F1 2022 Is Out With Beautiful Ray-Traced Cars And The Same Sweet Benchmark Mode

34 behind F1 2022
If you're not a hardcore racing fan, you may not have been aware that this year's F1 cars have seen significant redesigns to comply with the latest regulations for the racing class. Indeed, every team's cars look and perform quite differently this year, and that means big changes for Codemasters' latest entry in its aptly-named simulation series, F1 2022.

To be honest, your author here isn't a racing guy—but our Editor In Chief, Dave Altavilla has been playing with it for his forthcoming review of a Maingear Vybe gaming PC he has on tap. In the meantime, have a look at this Hot Lap video posted by the game's developers and admire the gorgeous ray-traced graphics:



Besides the updates to all the car models for the new real-life designs, F1 22 includes a bunch of other new and updated content. Miami International Autodrome joins the track list, while Circuit de Barcelona, Melbourne Grand Prix, and Yas Marina Circuits all got updated to match the current real-world layouts. There's a new F1 Sprint mode, and this year's revision also adds an Immersive feature that, among other things, lets you completely control your car during Safety Car periods.

incar F1 2022

F1 22 expands on the game's features outside of the core of F1 racing simulation, too. You can customize your driver and even your living space, including casual clothing, furniture, lighting, and a personal vehicle. You can also take these supercars onto the tracks in a special "Pirelli Hot Laps" mode.

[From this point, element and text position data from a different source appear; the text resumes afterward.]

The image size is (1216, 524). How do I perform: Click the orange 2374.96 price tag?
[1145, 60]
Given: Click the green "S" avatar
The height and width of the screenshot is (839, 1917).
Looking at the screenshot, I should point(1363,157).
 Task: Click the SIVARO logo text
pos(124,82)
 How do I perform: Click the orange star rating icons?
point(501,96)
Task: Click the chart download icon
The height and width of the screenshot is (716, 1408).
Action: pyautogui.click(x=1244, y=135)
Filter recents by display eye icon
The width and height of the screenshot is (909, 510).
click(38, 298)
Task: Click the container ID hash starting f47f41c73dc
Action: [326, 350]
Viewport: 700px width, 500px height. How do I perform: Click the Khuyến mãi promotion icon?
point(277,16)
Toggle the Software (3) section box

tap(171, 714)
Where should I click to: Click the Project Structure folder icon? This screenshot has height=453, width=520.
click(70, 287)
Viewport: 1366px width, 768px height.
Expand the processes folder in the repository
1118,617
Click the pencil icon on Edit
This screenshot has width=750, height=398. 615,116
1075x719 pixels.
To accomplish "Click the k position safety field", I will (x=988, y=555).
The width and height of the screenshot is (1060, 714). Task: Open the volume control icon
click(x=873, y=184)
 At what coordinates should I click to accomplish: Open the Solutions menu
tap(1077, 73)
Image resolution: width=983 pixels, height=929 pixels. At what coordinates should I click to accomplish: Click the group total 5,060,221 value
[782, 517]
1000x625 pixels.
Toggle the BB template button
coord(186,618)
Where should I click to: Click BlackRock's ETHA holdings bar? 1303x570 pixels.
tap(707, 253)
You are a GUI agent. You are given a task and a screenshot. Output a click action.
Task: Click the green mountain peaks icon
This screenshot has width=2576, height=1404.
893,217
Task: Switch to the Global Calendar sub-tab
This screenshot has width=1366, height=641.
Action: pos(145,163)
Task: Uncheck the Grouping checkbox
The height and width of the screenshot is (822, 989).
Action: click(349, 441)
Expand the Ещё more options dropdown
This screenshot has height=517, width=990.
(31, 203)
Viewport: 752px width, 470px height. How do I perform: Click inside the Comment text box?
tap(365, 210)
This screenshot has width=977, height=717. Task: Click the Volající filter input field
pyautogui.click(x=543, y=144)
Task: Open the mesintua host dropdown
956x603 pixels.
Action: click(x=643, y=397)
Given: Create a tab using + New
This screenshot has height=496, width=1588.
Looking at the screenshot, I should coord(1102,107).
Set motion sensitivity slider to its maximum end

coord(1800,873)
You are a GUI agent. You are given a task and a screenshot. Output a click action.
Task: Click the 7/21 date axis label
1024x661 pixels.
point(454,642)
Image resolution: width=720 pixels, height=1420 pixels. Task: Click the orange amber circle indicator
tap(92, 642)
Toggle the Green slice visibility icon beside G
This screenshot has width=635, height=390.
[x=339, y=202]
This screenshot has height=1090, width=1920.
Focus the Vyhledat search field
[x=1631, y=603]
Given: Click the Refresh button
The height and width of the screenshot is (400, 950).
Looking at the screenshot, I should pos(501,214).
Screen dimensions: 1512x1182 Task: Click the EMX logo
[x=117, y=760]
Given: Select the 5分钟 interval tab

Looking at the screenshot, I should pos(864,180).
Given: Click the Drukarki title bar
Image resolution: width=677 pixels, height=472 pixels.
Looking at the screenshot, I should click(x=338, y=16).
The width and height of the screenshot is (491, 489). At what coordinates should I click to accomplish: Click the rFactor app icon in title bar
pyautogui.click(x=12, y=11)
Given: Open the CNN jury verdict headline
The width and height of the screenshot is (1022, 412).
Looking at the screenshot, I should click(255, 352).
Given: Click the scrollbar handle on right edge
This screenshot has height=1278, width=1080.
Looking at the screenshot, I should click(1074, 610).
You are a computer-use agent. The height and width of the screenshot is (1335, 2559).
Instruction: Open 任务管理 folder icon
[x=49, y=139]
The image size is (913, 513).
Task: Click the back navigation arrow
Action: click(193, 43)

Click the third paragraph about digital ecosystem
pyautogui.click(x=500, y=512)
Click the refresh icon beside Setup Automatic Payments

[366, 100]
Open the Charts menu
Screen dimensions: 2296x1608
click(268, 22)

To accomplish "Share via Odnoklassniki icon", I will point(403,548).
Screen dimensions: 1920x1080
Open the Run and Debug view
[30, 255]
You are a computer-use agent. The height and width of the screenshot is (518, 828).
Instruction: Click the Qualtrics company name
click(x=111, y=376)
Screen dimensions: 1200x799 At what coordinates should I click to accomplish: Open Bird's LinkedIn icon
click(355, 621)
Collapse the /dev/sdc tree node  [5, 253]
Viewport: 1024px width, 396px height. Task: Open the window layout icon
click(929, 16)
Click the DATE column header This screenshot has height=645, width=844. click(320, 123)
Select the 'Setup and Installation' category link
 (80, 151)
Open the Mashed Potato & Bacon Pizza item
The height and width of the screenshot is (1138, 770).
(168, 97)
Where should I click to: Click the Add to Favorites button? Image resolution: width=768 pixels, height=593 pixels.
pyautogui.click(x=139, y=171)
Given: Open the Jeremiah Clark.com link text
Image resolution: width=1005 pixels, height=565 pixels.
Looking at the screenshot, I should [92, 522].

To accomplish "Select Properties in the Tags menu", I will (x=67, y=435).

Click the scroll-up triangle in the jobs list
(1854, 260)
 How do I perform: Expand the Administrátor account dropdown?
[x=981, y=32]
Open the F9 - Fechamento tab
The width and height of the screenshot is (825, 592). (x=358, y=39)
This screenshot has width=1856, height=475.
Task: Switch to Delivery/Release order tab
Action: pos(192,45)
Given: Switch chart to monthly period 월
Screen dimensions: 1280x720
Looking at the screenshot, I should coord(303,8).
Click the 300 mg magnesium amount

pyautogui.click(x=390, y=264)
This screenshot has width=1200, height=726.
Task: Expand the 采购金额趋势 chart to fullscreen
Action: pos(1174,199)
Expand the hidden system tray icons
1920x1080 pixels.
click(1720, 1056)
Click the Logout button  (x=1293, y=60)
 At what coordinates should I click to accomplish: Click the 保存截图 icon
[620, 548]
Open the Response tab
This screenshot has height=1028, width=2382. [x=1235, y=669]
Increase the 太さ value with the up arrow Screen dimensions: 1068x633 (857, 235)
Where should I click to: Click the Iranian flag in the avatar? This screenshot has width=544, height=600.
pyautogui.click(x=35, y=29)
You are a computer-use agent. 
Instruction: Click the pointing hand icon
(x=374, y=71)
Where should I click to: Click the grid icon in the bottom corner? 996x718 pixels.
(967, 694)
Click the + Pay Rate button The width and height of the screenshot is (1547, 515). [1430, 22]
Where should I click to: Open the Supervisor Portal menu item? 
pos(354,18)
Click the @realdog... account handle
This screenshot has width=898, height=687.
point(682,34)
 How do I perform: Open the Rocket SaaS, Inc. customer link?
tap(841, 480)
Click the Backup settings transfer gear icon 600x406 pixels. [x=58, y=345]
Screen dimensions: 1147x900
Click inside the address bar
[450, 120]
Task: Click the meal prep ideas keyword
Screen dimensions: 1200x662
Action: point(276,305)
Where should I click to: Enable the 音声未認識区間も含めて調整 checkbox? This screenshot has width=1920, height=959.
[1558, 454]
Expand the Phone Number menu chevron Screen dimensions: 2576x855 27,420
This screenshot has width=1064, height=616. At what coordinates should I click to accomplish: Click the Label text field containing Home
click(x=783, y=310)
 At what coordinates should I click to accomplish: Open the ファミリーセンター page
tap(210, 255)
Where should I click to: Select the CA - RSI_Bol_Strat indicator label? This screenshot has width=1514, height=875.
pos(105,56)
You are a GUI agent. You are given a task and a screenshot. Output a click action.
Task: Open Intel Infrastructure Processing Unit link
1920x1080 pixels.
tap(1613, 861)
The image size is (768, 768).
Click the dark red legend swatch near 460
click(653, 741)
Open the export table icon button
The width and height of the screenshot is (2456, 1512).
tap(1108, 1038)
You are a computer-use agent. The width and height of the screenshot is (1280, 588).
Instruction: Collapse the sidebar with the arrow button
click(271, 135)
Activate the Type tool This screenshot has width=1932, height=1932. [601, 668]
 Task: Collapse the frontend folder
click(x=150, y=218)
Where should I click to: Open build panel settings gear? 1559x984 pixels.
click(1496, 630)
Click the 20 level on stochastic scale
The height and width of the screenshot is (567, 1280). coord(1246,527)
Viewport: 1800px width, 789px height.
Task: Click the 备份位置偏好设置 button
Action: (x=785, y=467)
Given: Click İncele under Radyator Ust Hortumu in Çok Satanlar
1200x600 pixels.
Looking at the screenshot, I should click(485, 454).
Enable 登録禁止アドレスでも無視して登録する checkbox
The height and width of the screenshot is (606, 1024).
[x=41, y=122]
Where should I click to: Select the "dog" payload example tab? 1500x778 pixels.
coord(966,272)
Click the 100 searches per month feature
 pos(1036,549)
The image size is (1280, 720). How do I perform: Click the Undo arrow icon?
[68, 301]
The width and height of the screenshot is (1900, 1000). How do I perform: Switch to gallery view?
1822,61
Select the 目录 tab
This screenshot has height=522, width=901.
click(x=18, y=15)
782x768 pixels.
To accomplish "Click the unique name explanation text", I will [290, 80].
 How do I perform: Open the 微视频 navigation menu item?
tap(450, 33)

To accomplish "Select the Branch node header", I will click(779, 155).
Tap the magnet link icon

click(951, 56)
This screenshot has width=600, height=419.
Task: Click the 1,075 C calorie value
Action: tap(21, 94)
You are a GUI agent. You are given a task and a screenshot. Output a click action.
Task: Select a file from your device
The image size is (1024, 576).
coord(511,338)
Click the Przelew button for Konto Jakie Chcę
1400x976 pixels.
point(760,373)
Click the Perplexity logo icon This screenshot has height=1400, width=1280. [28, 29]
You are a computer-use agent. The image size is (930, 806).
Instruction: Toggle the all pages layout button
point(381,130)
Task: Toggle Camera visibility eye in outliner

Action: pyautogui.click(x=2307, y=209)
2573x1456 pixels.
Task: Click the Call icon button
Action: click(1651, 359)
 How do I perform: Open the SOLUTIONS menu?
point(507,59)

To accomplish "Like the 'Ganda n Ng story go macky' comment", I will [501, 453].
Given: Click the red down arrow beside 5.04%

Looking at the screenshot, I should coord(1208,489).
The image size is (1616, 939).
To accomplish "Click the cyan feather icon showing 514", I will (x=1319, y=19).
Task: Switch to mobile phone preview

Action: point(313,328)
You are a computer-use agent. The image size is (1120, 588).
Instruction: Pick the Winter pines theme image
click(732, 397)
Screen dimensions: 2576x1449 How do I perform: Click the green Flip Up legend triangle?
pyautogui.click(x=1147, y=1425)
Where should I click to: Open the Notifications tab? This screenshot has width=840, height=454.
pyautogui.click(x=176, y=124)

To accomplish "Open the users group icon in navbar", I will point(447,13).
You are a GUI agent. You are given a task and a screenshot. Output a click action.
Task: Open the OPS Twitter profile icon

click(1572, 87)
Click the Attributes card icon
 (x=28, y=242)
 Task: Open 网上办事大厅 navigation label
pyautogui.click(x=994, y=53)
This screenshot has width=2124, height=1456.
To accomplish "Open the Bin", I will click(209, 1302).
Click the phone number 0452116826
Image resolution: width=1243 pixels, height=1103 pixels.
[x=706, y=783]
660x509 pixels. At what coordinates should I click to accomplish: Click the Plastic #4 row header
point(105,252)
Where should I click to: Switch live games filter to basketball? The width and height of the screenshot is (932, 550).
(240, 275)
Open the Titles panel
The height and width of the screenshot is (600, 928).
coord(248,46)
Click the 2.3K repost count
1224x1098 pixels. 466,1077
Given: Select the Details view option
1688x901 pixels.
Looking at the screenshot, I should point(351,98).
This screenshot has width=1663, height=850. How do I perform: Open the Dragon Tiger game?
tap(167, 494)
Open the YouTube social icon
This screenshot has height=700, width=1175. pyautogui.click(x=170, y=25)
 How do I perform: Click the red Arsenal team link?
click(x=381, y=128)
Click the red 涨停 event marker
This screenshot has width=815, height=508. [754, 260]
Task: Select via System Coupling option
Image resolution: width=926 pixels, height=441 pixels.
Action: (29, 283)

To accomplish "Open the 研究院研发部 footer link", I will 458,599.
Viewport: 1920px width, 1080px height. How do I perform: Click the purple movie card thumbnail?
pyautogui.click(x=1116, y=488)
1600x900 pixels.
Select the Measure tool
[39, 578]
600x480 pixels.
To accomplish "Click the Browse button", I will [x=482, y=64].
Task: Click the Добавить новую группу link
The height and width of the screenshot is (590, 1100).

What hasn't changed much from the last generation is the performance. F1 21 is beloved as a system performance test because it works GPU pretty well and also utilizes some of the latest visual effects like ray tracing, but can still produce high framerates that can also be suitable for smoothness/frame pacing and CPU testing. You can see a benchmark of the previous game on a powerful Maingear Vybe gaming PC here:

Maingear Vybe F1 2021 benchmarks

F1 22 continues the tradition, so here's a preview of Dave's upcoming review that employs the new racing sim for his gaming system benchmarks:

F1 2022 Maingear Vybe Benchmarks

Most of the performance difference can be chalked up to the higher-detail cars and environments as well as a few improved ray-traced effects. Indeed, the ray-tracing puts the hurt on our test system's Radeon RX 6950 XT, which skirts the border of playability in native 4K. The game rather proudly supports NVIDIA's DLSS; hopefully someone can convince Codemasters to drop in AMD's FSR 2.0 upscaling as well—supposedly, it only takes 5 minutes.

You can grab F1 2022 on Steam for the usual $60.